Scientists at Vanderbilt University say they’ve found a way to test a possible case of real-life time-travel, albeit on a tiny scale. They’d be looking for it at the Large Hadron Collider in Switzerland. That’s where they say some of the pieces of smashed atoms might appear a few trillionths of a second before they’re created.
It’s hard to make the math check out for time-travel in the four dimensions we’re familiar with: three for space, plus time. Luckily for researchers looking at the tiny particles everything’s made of, they think there are more like eleven dimensions – some of which aren’t bound by the rules we’re used to.
“A compactified dimension would be a circle.”
Vanderbilt physicist Thomas Weiler (WHY-ler) says one extra dimension could be round. When researchers at the Large Hadron Collider smash an atom, Weiler says a piece called a Higgs singlet could be slung through time by that circular dimension.
Graphic courtesy Jenni Ohnstad / Vanderbilt.

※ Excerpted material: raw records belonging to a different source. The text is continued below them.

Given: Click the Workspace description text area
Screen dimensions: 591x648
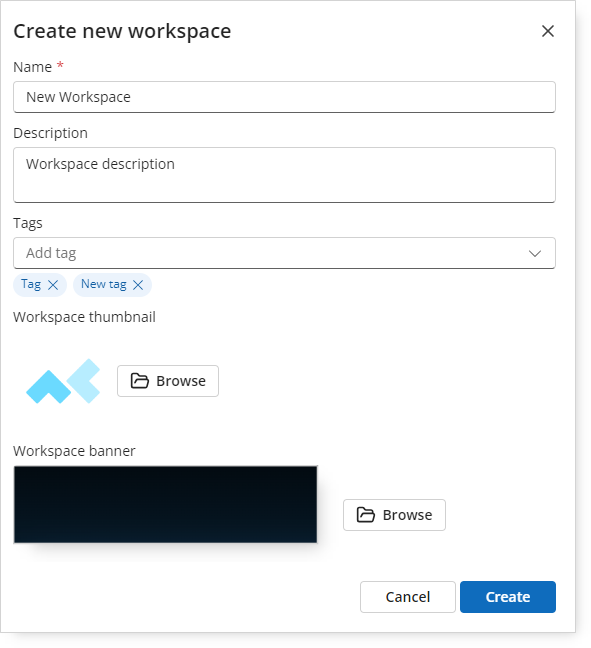Looking at the screenshot, I should click(x=284, y=175).
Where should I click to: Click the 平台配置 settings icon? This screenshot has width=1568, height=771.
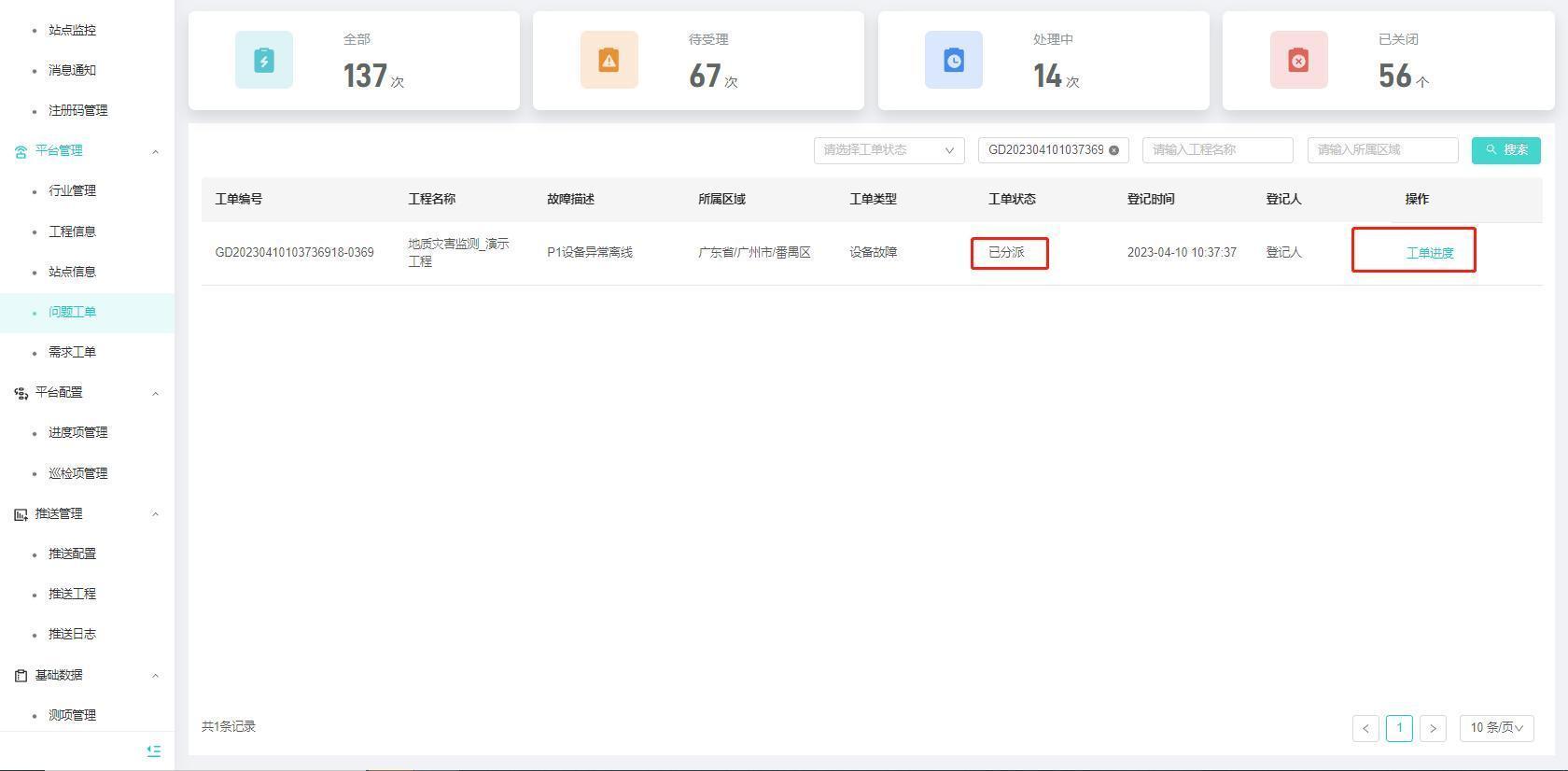(21, 393)
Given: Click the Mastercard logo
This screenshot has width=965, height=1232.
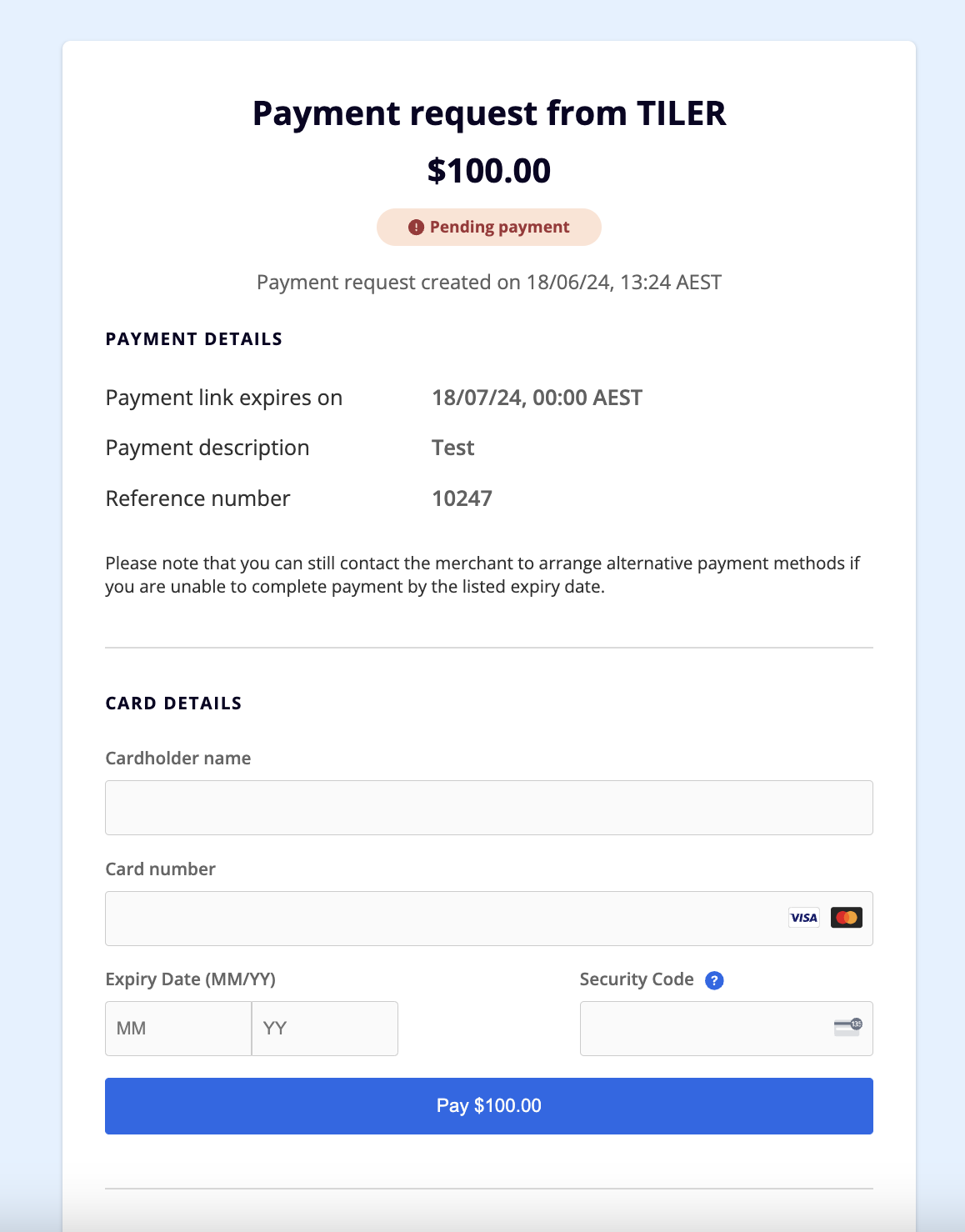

“So people will scratch their heads and say, ‘Well, where is it?’ And then they will see it at a slightly different location, maybe separated by a millimeter. And they’ll say ‘Oh, there it is’ – but then their time stamp will say ‘But wait a minute, it’s appearing before it was created, not after it was created.’ And if they don’t throw that event away as being too bizarre, that would be the evidence for the Higgs singlet going backwards in time.”
Even so, Weiler and the theory’s co-author, Chui Man Ho, say it will still be a long while before scientists can use it to send messages through time. “Baby steps,” Weiler says; be patient.